パブリッシャーのパーチ(Purch)でCTOを務めるジョン・ポッター氏は、「広告の分野でGoogleがこれ以上力を持つことを誰も望んではいない」と語った。

Amazonはいまや、YouTube&Facebookの好敵手?



現在Amazonはパブリッシャー向けに、動画配信だけでなく、初日から収益を上げる機会を提供している。Amazonは2016年、動画パブリッシャーやクリエイター向けに、プライムストリーミングプラットフォームとして、「Amazonビデオダイレクト」を公開した。このことで、パブリッシャーは単品の動画やテーマ別の動画コレクション、シリーズ番組の全シーズン、そして会員制チャンネルを配信できるようになった。

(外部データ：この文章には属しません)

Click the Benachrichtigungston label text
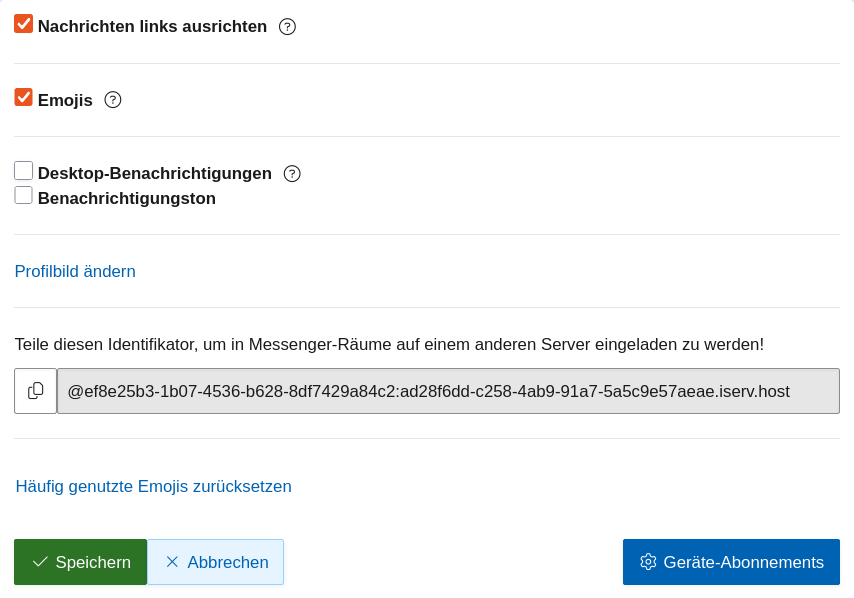Screen dimensions: 854x598 coord(127,199)
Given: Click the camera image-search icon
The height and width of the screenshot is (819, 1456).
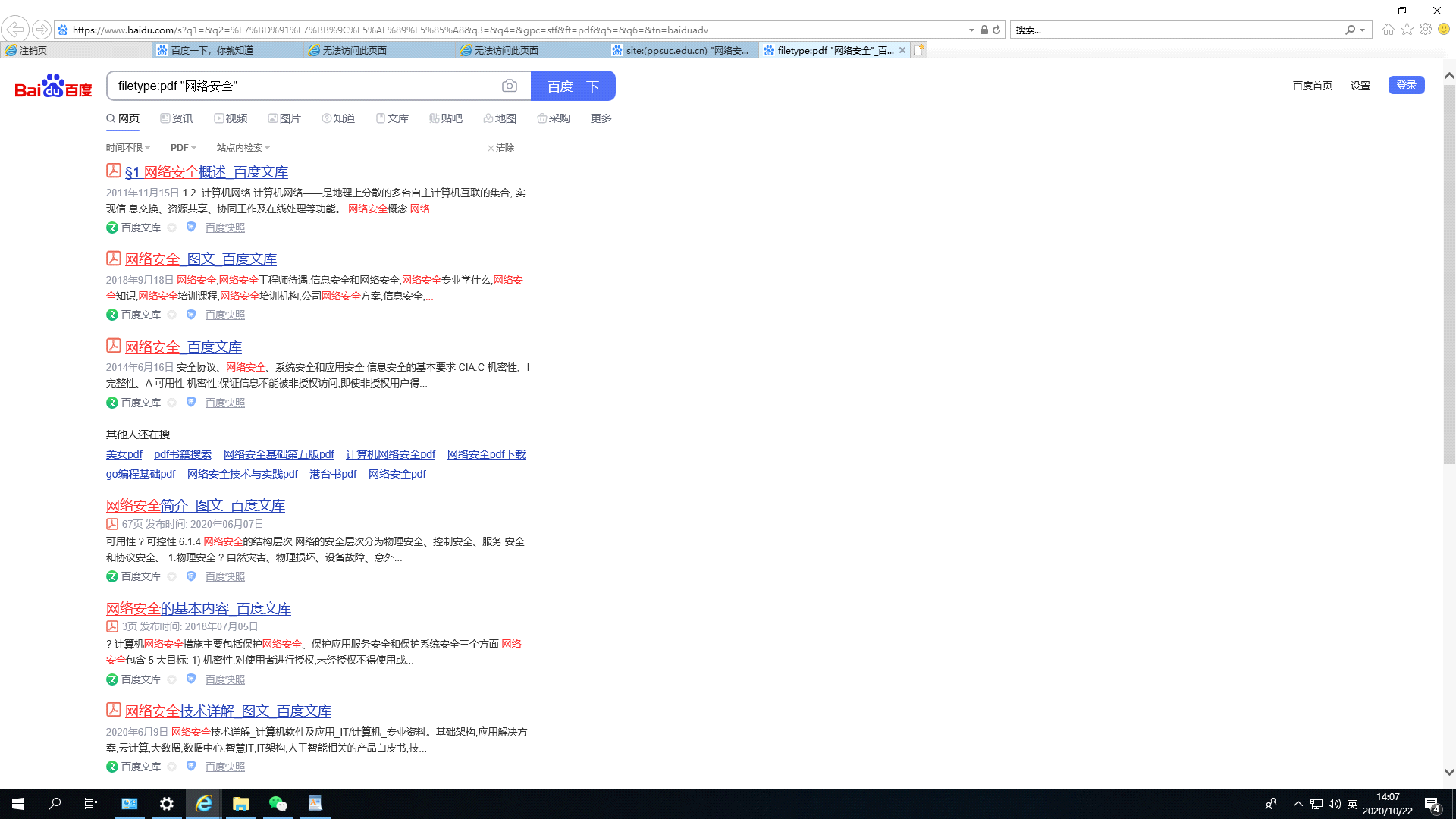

HBOなどのプレミアムなケーブルチャンネル会社は、ストリーミングサービスの定期契約を結ぶことによって、Amazonチャンネルの番組を通じてプライム会員向けにこうした動画を販売できる。また、デジタルパブリッシャーも同様に、Amazonのオリジナル動画ビジネスである「Amazonスタジオ」に番組を販売できる。

Amazonビデオダイレクトのプログラムに参加するパブリッシャーのひとりが語ったところによると、2016年の利用開始後の1カ月間で約5万ドル(約565万円)の収益があったという。これは同月にYouTubeから得た広告収入の4倍だったそうだ。

Amazonで3つのストリーミングチャンネルを配信するシネダイム(Cinedigm)でデジタルネットワーク担当エグゼクティブバイスプレジデントを務めるエリック・オペカ氏は、「新たにプラットフォームを立ち上げるとなると、ほとんどの場合で成功までに非常に長い道のりがある」と話す。 「Amazonでは、スタート当初から成功が見えた」。

業界に響きわたるAmazon効果



Amazonは、100社以上の2017年の第2四半期の収支報告での議論の的となった。本記事でまだ触れていなかった、このeコマースの巨大企業が与えたインパクトは次の通りだ。

従来の店舗型の小売:Amazonの台頭により、オンラインショッピングの割合が増え、多くの店舗が閉店した。

配送:消費者がAmazonの配送スピードに慣れきってしまったことで、レント・ザ・ランウェイ(Rent the Runway)などの他社は「その日にお届け」のような別の選択肢を試さざるを得なくなっている。

ヘルスケア:Amazonはヘルステクノロジーの専門家によるチームを結成し、エコー(Echo)デバイスを病院でテストしてきた。ドラッグストアチェーンのウォルグリーンズ(Walgreens)や医薬関連のサービスを提供するエクスプレス・スクリプツ(Express Scripts)は、Amazonをクライアントとして受け入れることに前向きだと語った。